Bu sistemin uygulamaya girmesiyle Ortaöğretim Kurumları Sınavı (OKS) tarihe karıştı. Son OKS geçtiğimiz hafta sonunda ilköğretim 8’inci sınıf öğrencilerine uygulandı.

Bu sınav ilk kez ilçemizde yapıldı. İlçemizdeki öğrencileri de Trabzon’a gitmek gibi bir sıkıntıyı çekmemiş oldular.

Ancak bu sınavda bazı sıkıntılar da yaşandı. Bu sıkıntıların çoğu fazla bir sorun yaratmadı ama bir tanesi, ortaya çıkardığı sonuç itibariyle, devleti bir kez daha sorgulattı.

Malum sınava girmek için öğrenciler önce okul müdürlüklerine başvuruyorlar. Müdürler de öğrencilerin sınav kayıtlarını yapıyor. Sınavdan birkaç gün önce de sınava girecekleri yerleri gösteren, üzerinde tüm kimlik bilgilerinin yanı sıra fotoğraflarının da bulunduğu, devletin “soğuk damga”sının da vurulduğu bir kimlik öğrencilere veriliyor.

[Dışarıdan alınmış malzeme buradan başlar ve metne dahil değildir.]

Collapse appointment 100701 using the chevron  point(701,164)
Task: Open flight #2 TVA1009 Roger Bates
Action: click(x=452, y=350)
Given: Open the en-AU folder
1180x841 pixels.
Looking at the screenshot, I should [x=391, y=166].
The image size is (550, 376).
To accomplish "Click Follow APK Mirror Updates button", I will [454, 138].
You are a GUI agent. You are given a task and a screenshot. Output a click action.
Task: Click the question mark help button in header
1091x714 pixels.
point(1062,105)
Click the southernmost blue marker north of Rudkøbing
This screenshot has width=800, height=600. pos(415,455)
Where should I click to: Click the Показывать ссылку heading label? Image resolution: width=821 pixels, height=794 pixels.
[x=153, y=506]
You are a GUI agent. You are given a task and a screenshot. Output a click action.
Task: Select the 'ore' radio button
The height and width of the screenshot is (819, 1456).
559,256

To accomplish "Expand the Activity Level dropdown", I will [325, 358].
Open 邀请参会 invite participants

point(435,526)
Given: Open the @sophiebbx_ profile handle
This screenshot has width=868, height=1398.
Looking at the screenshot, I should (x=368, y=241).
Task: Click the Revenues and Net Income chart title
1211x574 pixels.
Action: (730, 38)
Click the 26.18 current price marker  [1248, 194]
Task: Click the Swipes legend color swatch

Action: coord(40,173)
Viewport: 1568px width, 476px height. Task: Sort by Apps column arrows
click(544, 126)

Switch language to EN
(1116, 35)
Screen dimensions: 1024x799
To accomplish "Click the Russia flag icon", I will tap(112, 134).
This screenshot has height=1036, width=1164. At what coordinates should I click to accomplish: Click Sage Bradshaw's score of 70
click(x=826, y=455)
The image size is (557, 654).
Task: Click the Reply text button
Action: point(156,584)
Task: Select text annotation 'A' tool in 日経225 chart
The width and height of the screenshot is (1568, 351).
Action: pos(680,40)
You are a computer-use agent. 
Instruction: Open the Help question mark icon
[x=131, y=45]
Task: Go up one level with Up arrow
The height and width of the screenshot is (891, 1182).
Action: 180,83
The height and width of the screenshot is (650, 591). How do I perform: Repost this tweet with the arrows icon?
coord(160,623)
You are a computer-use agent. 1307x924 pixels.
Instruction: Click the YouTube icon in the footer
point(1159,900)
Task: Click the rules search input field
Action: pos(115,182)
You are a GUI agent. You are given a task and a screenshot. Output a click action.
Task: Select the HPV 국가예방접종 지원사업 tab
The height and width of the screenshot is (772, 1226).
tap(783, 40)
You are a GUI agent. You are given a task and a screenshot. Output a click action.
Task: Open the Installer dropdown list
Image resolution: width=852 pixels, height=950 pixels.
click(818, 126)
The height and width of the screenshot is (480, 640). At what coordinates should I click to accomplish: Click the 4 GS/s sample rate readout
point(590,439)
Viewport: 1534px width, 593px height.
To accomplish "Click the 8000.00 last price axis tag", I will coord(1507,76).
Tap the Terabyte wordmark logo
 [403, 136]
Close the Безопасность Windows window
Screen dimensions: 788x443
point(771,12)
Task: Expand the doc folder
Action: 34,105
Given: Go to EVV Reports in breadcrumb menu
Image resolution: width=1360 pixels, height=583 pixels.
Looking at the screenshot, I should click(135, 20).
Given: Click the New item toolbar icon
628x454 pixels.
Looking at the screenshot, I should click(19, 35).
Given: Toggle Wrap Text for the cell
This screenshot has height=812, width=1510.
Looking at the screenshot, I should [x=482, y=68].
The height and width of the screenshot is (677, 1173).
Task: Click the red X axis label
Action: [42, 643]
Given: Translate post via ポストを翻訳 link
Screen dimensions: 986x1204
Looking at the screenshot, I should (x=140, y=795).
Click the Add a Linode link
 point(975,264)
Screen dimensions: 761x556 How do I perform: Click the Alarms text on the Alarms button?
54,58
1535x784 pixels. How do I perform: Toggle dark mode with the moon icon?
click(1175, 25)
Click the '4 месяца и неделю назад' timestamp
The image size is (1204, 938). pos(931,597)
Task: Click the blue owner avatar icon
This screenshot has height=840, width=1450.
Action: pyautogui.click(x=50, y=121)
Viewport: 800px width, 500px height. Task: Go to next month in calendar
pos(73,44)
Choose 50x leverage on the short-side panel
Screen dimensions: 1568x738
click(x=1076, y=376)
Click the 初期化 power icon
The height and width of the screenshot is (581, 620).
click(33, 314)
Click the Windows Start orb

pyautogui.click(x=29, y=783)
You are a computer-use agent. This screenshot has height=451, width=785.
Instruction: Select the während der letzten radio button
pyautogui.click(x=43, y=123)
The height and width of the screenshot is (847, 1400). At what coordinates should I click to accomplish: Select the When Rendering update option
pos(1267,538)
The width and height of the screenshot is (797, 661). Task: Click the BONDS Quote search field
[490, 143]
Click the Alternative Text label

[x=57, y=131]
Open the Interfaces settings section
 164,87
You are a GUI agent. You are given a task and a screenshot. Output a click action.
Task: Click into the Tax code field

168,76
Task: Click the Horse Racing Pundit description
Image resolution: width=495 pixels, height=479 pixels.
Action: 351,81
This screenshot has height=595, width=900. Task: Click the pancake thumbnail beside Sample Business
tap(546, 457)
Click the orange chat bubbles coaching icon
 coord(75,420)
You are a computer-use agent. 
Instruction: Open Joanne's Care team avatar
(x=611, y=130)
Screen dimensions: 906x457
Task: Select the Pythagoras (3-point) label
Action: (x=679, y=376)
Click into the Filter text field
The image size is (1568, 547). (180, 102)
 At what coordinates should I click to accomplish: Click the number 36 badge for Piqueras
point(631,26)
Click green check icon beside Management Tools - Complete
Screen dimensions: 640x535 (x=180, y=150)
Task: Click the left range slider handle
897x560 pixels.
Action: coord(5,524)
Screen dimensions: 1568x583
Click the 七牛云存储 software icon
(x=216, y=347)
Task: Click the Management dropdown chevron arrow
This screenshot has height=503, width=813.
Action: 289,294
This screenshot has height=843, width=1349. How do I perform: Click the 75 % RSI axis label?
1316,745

Ancak bu kimlik, niyedir anlamadım, resmi kimlik yerine geçmiyor da; üzerinde herhangi bir fotoğraf olmayan nüfus cüzdanı resmi kimlik yerine geçiyor. Yani sınava girmek için öğrencilerin nüfus cüzdanlarının yanlarında olmaları şart.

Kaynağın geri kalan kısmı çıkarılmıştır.